Stored data entries:
▬▬▬▬▬▬▬▬▬▬

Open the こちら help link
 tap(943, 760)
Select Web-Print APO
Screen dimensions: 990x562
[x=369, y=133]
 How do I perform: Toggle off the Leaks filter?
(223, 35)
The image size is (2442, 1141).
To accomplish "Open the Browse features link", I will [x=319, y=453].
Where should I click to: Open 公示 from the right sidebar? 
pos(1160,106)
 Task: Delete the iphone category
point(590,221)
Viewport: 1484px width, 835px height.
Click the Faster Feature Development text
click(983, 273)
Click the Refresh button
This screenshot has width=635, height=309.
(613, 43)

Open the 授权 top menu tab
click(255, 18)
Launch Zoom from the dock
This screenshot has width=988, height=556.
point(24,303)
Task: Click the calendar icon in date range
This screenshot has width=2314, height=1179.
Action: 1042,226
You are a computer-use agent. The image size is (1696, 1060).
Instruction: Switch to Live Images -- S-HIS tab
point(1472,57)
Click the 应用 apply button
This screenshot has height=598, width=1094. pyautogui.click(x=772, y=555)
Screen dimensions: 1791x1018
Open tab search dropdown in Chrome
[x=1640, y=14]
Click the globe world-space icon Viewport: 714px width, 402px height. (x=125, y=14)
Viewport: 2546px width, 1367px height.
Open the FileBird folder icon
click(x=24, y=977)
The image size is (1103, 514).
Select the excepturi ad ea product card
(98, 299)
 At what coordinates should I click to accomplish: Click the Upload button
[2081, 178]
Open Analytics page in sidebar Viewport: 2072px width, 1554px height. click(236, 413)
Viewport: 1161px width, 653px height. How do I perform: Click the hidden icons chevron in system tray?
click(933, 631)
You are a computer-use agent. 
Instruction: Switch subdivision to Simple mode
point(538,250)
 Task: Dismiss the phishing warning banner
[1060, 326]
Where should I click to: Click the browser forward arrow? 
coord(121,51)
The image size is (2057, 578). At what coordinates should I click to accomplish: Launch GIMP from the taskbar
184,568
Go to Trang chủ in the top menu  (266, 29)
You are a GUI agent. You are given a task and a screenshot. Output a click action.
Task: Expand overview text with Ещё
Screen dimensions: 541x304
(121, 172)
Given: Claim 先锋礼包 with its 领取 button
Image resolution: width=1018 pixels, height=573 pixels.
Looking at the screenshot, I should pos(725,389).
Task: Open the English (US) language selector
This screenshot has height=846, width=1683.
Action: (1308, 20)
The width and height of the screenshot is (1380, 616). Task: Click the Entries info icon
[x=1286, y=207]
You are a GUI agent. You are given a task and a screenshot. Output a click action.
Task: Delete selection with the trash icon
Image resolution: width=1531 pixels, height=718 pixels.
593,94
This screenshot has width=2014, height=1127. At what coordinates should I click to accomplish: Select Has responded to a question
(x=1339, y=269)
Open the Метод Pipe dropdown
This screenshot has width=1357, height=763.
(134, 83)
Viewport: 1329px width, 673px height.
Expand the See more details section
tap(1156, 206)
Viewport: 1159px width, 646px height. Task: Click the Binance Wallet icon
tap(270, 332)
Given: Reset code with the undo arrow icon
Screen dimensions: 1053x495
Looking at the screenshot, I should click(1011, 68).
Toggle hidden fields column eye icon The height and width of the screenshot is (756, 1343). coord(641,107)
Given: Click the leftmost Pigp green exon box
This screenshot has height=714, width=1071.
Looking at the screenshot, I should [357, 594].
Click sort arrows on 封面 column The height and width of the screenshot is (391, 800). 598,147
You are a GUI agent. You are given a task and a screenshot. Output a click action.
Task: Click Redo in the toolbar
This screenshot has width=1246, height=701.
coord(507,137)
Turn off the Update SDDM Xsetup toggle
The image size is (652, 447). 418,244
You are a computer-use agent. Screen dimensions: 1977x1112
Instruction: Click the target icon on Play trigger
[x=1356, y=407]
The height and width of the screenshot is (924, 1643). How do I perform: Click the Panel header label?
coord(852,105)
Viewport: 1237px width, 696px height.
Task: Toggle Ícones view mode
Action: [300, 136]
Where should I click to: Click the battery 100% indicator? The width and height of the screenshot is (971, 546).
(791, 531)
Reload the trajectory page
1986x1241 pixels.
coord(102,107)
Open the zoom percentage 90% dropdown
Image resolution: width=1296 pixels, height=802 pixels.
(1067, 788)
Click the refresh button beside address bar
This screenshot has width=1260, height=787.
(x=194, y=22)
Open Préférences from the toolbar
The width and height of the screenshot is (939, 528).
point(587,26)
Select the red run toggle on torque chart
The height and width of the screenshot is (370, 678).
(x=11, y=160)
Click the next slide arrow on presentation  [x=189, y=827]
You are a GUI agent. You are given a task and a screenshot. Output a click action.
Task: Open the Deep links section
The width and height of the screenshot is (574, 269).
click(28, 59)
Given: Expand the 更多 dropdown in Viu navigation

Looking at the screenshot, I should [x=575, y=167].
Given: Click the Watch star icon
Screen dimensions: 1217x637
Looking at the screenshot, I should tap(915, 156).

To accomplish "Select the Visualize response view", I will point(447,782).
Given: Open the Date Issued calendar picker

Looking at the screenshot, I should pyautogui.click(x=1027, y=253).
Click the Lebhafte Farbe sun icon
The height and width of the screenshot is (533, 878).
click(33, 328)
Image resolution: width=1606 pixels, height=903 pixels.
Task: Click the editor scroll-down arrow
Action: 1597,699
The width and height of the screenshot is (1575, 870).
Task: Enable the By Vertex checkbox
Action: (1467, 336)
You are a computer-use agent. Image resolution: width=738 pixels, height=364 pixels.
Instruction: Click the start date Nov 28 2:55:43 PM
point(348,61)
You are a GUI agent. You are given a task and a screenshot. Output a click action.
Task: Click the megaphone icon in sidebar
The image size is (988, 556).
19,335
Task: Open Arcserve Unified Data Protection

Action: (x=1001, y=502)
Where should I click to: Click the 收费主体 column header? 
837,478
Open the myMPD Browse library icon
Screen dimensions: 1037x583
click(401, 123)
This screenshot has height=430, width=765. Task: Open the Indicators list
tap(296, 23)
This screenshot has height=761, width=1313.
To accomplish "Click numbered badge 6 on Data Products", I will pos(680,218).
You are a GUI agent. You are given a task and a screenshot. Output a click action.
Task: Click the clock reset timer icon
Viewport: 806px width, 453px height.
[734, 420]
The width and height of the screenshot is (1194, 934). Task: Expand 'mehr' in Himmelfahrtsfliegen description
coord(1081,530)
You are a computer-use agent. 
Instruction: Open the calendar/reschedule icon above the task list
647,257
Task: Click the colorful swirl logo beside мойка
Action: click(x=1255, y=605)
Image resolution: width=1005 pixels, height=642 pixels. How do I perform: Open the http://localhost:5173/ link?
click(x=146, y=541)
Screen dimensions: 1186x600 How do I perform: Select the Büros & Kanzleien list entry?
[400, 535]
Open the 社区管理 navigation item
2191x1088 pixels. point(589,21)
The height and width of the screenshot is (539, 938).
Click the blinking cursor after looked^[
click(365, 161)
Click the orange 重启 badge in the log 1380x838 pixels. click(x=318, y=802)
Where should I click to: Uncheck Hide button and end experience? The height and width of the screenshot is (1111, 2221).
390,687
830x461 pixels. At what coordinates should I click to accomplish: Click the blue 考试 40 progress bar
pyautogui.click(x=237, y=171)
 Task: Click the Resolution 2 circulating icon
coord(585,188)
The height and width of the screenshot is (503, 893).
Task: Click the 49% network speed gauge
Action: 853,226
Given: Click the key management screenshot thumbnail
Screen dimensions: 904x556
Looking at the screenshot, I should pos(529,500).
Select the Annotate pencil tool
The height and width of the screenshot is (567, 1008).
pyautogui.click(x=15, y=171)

▬▬▬▬▬▬▬▬▬▬

What this task involves: Repeat every entry exactly, please.

Solution for this task:
Open the こちら help link
 tap(943, 760)
Select Web-Print APO
Screen dimensions: 990x562
[x=369, y=133]
 How do I perform: Toggle off the Leaks filter?
(223, 35)
The image size is (2442, 1141).
To accomplish "Open the Browse features link", I will [x=319, y=453].
Where should I click to: Open 公示 from the right sidebar? 
pos(1160,106)
 Task: Delete the iphone category
point(590,221)
Viewport: 1484px width, 835px height.
Click the Faster Feature Development text
click(983, 273)
Click the Refresh button
This screenshot has width=635, height=309.
(613, 43)

Open the 授权 top menu tab
click(255, 18)
Launch Zoom from the dock
This screenshot has width=988, height=556.
point(24,303)
Task: Click the calendar icon in date range
This screenshot has width=2314, height=1179.
Action: 1042,226
You are a computer-use agent. The image size is (1696, 1060).
Instruction: Switch to Live Images -- S-HIS tab
point(1472,57)
Click the 应用 apply button
This screenshot has height=598, width=1094. pyautogui.click(x=772, y=555)
Screen dimensions: 1791x1018
Open tab search dropdown in Chrome
[x=1640, y=14]
Click the globe world-space icon Viewport: 714px width, 402px height. (x=125, y=14)
Viewport: 2546px width, 1367px height.
Open the FileBird folder icon
click(x=24, y=977)
The image size is (1103, 514).
Select the excepturi ad ea product card
(98, 299)
 At what coordinates should I click to accomplish: Click the Upload button
[2081, 178]
Open Analytics page in sidebar Viewport: 2072px width, 1554px height. click(236, 413)
Viewport: 1161px width, 653px height. How do I perform: Click the hidden icons chevron in system tray?
click(933, 631)
You are a computer-use agent. 
Instruction: Switch subdivision to Simple mode
point(538,250)
 Task: Dismiss the phishing warning banner
[1060, 326]
Where should I click to: Click the browser forward arrow? 
coord(121,51)
The image size is (2057, 578). At what coordinates should I click to accomplish: Launch GIMP from the taskbar
184,568
Go to Trang chủ in the top menu  (266, 29)
You are a GUI agent. You are given a task and a screenshot. Output a click action.
Task: Expand overview text with Ещё
Screen dimensions: 541x304
(121, 172)
Given: Claim 先锋礼包 with its 领取 button
Image resolution: width=1018 pixels, height=573 pixels.
Looking at the screenshot, I should pos(725,389).
Task: Open the English (US) language selector
This screenshot has height=846, width=1683.
Action: (1308, 20)
The width and height of the screenshot is (1380, 616). Task: Click the Entries info icon
[x=1286, y=207]
You are a GUI agent. You are given a task and a screenshot. Output a click action.
Task: Delete selection with the trash icon
Image resolution: width=1531 pixels, height=718 pixels.
593,94
This screenshot has width=2014, height=1127. At what coordinates should I click to accomplish: Select Has responded to a question
(x=1339, y=269)
Open the Метод Pipe dropdown
This screenshot has width=1357, height=763.
(134, 83)
Viewport: 1329px width, 673px height.
Expand the See more details section
tap(1156, 206)
Viewport: 1159px width, 646px height. Task: Click the Binance Wallet icon
tap(270, 332)
Given: Reset code with the undo arrow icon
Screen dimensions: 1053x495
Looking at the screenshot, I should click(1011, 68).
Toggle hidden fields column eye icon The height and width of the screenshot is (756, 1343). coord(641,107)
Given: Click the leftmost Pigp green exon box
This screenshot has height=714, width=1071.
Looking at the screenshot, I should [357, 594].
Click sort arrows on 封面 column The height and width of the screenshot is (391, 800). 598,147
You are a GUI agent. You are given a task and a screenshot. Output a click action.
Task: Click Redo in the toolbar
This screenshot has width=1246, height=701.
coord(507,137)
Turn off the Update SDDM Xsetup toggle
The image size is (652, 447). 418,244
You are a computer-use agent. Screen dimensions: 1977x1112
Instruction: Click the target icon on Play trigger
[x=1356, y=407]
The height and width of the screenshot is (924, 1643). How do I perform: Click the Panel header label?
coord(852,105)
Viewport: 1237px width, 696px height.
Task: Toggle Ícones view mode
Action: [300, 136]
Where should I click to: Click the battery 100% indicator? The width and height of the screenshot is (971, 546).
(791, 531)
Reload the trajectory page
1986x1241 pixels.
coord(102,107)
Open the zoom percentage 90% dropdown
Image resolution: width=1296 pixels, height=802 pixels.
(1067, 788)
Click the refresh button beside address bar
This screenshot has width=1260, height=787.
(x=194, y=22)
Open Préférences from the toolbar
The width and height of the screenshot is (939, 528).
point(587,26)
Select the red run toggle on torque chart
The height and width of the screenshot is (370, 678).
(x=11, y=160)
Click the next slide arrow on presentation  [x=189, y=827]
You are a GUI agent. You are given a task and a screenshot. Output a click action.
Task: Open the Deep links section
The width and height of the screenshot is (574, 269).
click(28, 59)
Given: Expand the 更多 dropdown in Viu navigation

Looking at the screenshot, I should [x=575, y=167].
Given: Click the Watch star icon
Screen dimensions: 1217x637
Looking at the screenshot, I should tap(915, 156).

To accomplish "Select the Visualize response view", I will point(447,782).
Given: Open the Date Issued calendar picker

Looking at the screenshot, I should pyautogui.click(x=1027, y=253).
Click the Lebhafte Farbe sun icon
The height and width of the screenshot is (533, 878).
click(33, 328)
Image resolution: width=1606 pixels, height=903 pixels.
Task: Click the editor scroll-down arrow
Action: 1597,699
The width and height of the screenshot is (1575, 870).
Task: Enable the By Vertex checkbox
Action: (1467, 336)
You are a computer-use agent. Image resolution: width=738 pixels, height=364 pixels.
Instruction: Click the start date Nov 28 2:55:43 PM
point(348,61)
You are a GUI agent. You are given a task and a screenshot. Output a click action.
Task: Click the megaphone icon in sidebar
The image size is (988, 556).
19,335
Task: Open Arcserve Unified Data Protection

Action: (x=1001, y=502)
Where should I click to: Click the 收费主体 column header? 
837,478
Open the myMPD Browse library icon
Screen dimensions: 1037x583
click(401, 123)
This screenshot has height=430, width=765. Task: Open the Indicators list
tap(296, 23)
This screenshot has height=761, width=1313.
To accomplish "Click numbered badge 6 on Data Products", I will pos(680,218).
You are a GUI agent. You are given a task and a screenshot. Output a click action.
Task: Click the clock reset timer icon
Viewport: 806px width, 453px height.
[734, 420]
The width and height of the screenshot is (1194, 934). Task: Expand 'mehr' in Himmelfahrtsfliegen description
coord(1081,530)
You are a computer-use agent. 
Instruction: Open the calendar/reschedule icon above the task list
647,257
Task: Click the colorful swirl logo beside мойка
Action: click(x=1255, y=605)
Image resolution: width=1005 pixels, height=642 pixels. How do I perform: Open the http://localhost:5173/ link?
click(x=146, y=541)
Screen dimensions: 1186x600 How do I perform: Select the Büros & Kanzleien list entry?
[400, 535]
Open the 社区管理 navigation item
2191x1088 pixels. point(589,21)
The height and width of the screenshot is (539, 938).
Click the blinking cursor after looked^[
click(365, 161)
Click the orange 重启 badge in the log 1380x838 pixels. click(x=318, y=802)
Where should I click to: Uncheck Hide button and end experience? The height and width of the screenshot is (1111, 2221).
390,687
830x461 pixels. At what coordinates should I click to accomplish: Click the blue 考试 40 progress bar
pyautogui.click(x=237, y=171)
 Task: Click the Resolution 2 circulating icon
coord(585,188)
The height and width of the screenshot is (503, 893).
Task: Click the 49% network speed gauge
Action: 853,226
Given: Click the key management screenshot thumbnail
Screen dimensions: 904x556
Looking at the screenshot, I should pos(529,500).
Select the Annotate pencil tool
The height and width of the screenshot is (567, 1008).
pyautogui.click(x=15, y=171)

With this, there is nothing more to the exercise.